Now we'll all see just how connected Wall St is to Main St.

I actually agree with Mike on this for quite a few reasons:

  1. What happens when you pump $700 billion of artificial money into an economy? All that extra cash goes into the pockets of the banks, they lend to the people, the people get an influx of money that shouldn’t be there, they are able to may more for less, prices rise, and your dollar becomes worth less. Did you notice that the dollar rebounded 13% against the Euro yesterday? That’s because artificial prices are deflating, and a single dollar is able regain some of its purchasing power. A $700 billion bailout is just making things worse. What we are doing is causing inflation, and it’s eating away at the savings of everyone regardless of how they’ve invested. What should be a sharp market correction that fixes itself over a year, will now get prolonged into 5+ years of economic slowdown.

  2. Banks are holding “illiquid” assets, but what does that really mean? All that’s going on is the market has determined the prices of these assets to be too high. If banks would lower the price on these assets or dump them, savvy investors would buy them, so illiquid is just a relation of price. The problem is these banks don’t have enough capital to cover those losses. Those are the banks that deserve to fail. Their first priority should be the safeguard of their customers money. There are plenty of banks that have invested wisely in gold, metals, and other tangible assets that will survive this crash and much worse. Those that deserve to fail should fail.

  3. We are asking people who did not forsee this problem to begin with to now play czar of the market and determine the prices of these bad mortgage debts. They are going to take this printed money, and instead of letting the market determine the price of the bad assets, they are going to say, “Here is the price!”, and start to purchase. This just props up a system that needs to deflate while inflation eats away at the dollar. Why should the very people who did not see this event happening be given control over determining the market price of bad assets?

  4. This will not be the last time banks come back to drink from this well. Once we start down this path where some institutions are just “too big” or too important to fail, they will be back again and again. Banks will continue to take bigger risks than they should, OR we’ll need more government to control it. Other industries like auto, energy, medical will also have a case why they deserve government assistance, and that’s just not capitalism anymore. I don’t know what that is.
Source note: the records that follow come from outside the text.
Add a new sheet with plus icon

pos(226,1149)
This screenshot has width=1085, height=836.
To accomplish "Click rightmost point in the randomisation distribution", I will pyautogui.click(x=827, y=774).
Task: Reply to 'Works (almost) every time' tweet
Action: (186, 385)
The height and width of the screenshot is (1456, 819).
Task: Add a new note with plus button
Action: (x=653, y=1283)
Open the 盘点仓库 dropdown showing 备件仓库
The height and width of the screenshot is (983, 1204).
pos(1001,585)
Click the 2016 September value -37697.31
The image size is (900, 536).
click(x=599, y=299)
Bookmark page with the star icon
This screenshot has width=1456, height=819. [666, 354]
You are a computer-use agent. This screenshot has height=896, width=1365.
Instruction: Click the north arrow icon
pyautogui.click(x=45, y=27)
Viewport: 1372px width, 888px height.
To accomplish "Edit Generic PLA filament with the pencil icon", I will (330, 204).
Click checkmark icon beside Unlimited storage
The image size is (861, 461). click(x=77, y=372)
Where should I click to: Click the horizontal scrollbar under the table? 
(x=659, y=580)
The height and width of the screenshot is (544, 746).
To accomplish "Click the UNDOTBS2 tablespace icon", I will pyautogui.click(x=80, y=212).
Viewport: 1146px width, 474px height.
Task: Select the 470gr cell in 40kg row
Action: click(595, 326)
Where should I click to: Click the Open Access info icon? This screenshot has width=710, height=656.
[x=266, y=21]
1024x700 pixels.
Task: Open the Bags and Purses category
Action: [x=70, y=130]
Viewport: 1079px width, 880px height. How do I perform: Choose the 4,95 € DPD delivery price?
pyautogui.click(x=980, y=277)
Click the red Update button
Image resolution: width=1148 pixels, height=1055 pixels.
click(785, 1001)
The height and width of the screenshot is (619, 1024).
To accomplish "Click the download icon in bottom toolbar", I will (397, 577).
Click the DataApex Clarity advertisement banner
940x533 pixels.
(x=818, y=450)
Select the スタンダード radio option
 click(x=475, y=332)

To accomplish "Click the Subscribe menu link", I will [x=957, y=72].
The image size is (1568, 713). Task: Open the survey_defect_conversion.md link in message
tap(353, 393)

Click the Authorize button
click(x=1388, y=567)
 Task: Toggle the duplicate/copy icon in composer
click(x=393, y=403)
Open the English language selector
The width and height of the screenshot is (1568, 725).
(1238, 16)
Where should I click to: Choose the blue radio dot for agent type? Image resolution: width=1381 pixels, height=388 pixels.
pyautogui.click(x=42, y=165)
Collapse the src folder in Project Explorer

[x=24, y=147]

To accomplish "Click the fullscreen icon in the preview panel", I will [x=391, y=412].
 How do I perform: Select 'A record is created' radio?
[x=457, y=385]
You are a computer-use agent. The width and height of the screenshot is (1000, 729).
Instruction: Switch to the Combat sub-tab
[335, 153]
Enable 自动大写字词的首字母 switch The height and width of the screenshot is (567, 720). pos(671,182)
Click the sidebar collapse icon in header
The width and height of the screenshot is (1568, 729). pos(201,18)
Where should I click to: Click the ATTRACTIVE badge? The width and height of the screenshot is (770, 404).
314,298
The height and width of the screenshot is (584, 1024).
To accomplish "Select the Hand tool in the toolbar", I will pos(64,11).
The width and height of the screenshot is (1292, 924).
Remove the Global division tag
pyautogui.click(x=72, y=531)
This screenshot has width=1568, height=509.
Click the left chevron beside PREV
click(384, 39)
  5. This “rescue package” is supposed to protect consumer confidence. Ask your neighbor how confident they are. The people I talk to are confident. They know things are going to get rougher if this doesn’t pass. They know they may have to save more, and pull back investments, and tighten their belts. Nonetheless they are ready to do it. They are still ready to invest and borrow wisely. They know that this country did not get to where it is today by the actions of its government, but by the determination of its people. This thing needs to run its course. We need to learn from our mistakes, and a year from now get back to growing our businesses, investing our dollars, and be stronger and smarter for it.

Hey guys. Man! I take 10 days off and look at all the subjects I missed. I just read this thread. When it comes to Wall St., I have no clue. But I’m slowly learning… While stocks are more liquid and you can move money to a more safe location, isn’t there a way to preserve RE assets? Is it not possible to pull some money from a property (via refi., equity loan etc…) to be used as a cash reserve to keep your RE business afloat until the economy improves? I realize that lending is tight, but there may be lenders available. What I mean by reserves is that the money taken out is spent ONLY on keeping the cashflow positive. Not on personal or non essential items. If you have the money to keep your debts paid (including the increased debt from a refi), you could “weather the storm” and not have to worry about selling at a loss. When the economy/ business environment improves, you can pay off the loan. This is assuming you have no cash reserves or not enough to keep you afloat. If you have the cash to weather the sorm, you don’t need/ want to go that route…

Is it not possible to pull some money from a property (via refi., equity loan etc..) to be used as a cash reserve to keep your RE business afloat until the economy improves?

If you have to borrow money to maintain cash flow in your real estate business, YOU’RE IN TROUBLE. That is exactly why I am always preaching about cash flow and operating expenses. In fact, at least in my area, the rental business has never been better. With fewer home buyers and more foreclosures, the rental demand is very high and rents are holding their own. The worst time in the past 20 years for rentals was during the recent boom, when good renters bought houses and all that was left were criminals and scumbags. Things have now come back to reality and the pool of renters is a LOT better.

Mike

I totally agree with that Mike. It all boils down to having both persoanal & business reserves to help you through the tough times if needed. If you have a stock that’s plunging, you may have to sell for a loss if you’re afraid of the stock end up being worthless. You have to do something to prevent a loss. In RE, you’ll likely benefit if you can afford to hold it long enough. It’s hard to believe the value would go to 0. I don’t know the process of moving stocks, bonds etc… but I’m sure there’s a way to preserve money like the “old money” does.